Melo, da Anvisa, considera que os empresários estão anunciando uma falsa polêmica porque a lei ampara a RDC 44 e as vendas não serão limitadas de maneira exagerada. "Se quiser vender sorvete, tem de abrir uma sorveteria. Conveniência para quem?", questiona. Para ele, a farmácia é o único estabelecimento comercial que pode vender medicamentos no Brasil, o que a difere de padarias e supermercados. Para a Anvisa, farmácia tem de voltar a seguir seu propósito de orientação no uso de medicamentos e prestar serviços farmacêuticos.

Na interpretação de Melo, a Lei 5.991, de 17 de dezembro de 1973, define o que uma farmácia pode fazer e exige que o estabelecimento tenha, permanentemente, farmacêutico habilitado no local. Ele também lamenta que, em São Paulo, cerca de 20% das farmácias descumpram essa obrigação básica.

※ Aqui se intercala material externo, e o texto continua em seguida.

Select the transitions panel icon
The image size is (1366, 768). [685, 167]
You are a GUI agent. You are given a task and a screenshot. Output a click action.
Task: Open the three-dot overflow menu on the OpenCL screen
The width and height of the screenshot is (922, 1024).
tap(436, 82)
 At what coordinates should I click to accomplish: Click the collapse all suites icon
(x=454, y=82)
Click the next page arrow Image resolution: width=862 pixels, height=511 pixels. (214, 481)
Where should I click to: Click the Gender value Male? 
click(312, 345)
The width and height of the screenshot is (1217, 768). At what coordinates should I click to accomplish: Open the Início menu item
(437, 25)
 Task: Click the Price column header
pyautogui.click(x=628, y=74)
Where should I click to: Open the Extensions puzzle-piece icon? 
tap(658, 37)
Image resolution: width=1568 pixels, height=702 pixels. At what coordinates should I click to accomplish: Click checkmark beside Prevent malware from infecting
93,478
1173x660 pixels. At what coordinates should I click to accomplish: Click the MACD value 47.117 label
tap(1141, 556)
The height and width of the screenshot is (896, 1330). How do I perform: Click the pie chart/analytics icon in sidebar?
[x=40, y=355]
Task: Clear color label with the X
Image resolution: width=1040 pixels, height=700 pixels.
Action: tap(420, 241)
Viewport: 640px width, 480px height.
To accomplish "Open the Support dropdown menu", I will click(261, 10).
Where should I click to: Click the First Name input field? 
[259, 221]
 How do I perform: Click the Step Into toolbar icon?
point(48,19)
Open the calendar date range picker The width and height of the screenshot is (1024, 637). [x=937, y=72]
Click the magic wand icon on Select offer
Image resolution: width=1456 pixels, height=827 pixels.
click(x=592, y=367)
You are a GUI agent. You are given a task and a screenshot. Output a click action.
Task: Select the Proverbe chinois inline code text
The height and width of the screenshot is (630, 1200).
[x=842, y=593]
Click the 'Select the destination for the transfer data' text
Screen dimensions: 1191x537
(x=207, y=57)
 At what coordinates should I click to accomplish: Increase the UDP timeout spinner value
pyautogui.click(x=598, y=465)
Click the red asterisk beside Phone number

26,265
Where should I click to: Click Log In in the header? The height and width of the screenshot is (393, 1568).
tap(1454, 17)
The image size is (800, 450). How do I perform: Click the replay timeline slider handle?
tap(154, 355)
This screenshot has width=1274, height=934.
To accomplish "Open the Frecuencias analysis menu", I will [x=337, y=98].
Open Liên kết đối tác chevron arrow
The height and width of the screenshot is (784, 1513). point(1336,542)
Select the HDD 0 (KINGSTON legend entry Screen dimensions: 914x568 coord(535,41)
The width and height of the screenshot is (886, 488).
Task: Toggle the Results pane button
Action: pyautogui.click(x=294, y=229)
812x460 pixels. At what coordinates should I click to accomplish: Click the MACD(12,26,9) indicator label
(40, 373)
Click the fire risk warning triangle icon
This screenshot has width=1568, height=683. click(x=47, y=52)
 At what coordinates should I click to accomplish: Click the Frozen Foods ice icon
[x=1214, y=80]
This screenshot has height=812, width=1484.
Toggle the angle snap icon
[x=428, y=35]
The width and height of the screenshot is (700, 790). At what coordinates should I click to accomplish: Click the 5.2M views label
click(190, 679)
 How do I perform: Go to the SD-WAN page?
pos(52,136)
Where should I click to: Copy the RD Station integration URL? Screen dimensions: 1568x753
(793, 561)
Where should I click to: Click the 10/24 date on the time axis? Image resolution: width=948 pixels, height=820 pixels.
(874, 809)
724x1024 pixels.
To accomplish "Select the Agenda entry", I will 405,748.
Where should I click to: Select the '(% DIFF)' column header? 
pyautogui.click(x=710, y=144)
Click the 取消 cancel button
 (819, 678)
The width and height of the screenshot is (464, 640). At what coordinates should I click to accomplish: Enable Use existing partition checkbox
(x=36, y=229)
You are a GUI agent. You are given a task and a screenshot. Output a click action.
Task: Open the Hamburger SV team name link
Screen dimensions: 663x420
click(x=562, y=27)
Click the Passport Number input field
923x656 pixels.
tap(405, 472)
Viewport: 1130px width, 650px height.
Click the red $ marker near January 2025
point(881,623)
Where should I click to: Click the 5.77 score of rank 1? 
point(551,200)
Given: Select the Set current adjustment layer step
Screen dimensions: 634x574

Irritado, o diretor-geral da Anvisa responde às acusações de que a RDC 44 seja um trunfo para seu projeto político. Ele é farmacêutico e, segundo informações no mercado, teria interesse em presidir o Conselho Federal de Farmácia (CFF). "É uma ilação. Estou desde 2004 na Anvisa e fico até janeiro de 2011. Não sou candidato. Não preciso desse tipo de coisa para me promover. Foi a distorção do mercado que tornou a situação insustentável e nós enfrentamos esse problema. Não é questão de religião. É saúde pública", diz.

Entre os empresários, há muita apreensão. Álvaro Silveira Júnior, diretor-executivo das redes Rosário e Distrital, em Brasília, comenta que muitos pontos de venda já atuam, há muito tempo, sob o conceito "drugstore", o que significa oferecer ao consumidor ampla lista de produtos e serviços. Calcula que, se prevalecerem as restrições da Anvisa, vai haver perda de faturamento, principalmente no segmento de bomboniere, refrigerantes, sucos e águas.

A estimativa do diretor da Rosário/Distrital é de perdas próximas a 10% das vendas. "Não sei qual é o objetivo da Anvisa, mas as farmácias estão sendo tratadas de maneira diferente das redes de supermercados, que também têm esse tipo de venda. Entendo que proíbam vendas de cigarros e bebidas alcoólicas, mas não há sentido em impedir que uma farmácia ofereça água", critica.

As lojas da Rosário/Distrital vão continuar vendendo porque há uma lei no DF que autoriza oferecer produtos de conveniência. Para seu diretor, a perda com relação a esses itens vai empobrecer o mix oferecido por farmácias e drogarias, o que levará ao fim dos descontos. Para o consumidor, é aumento de preços.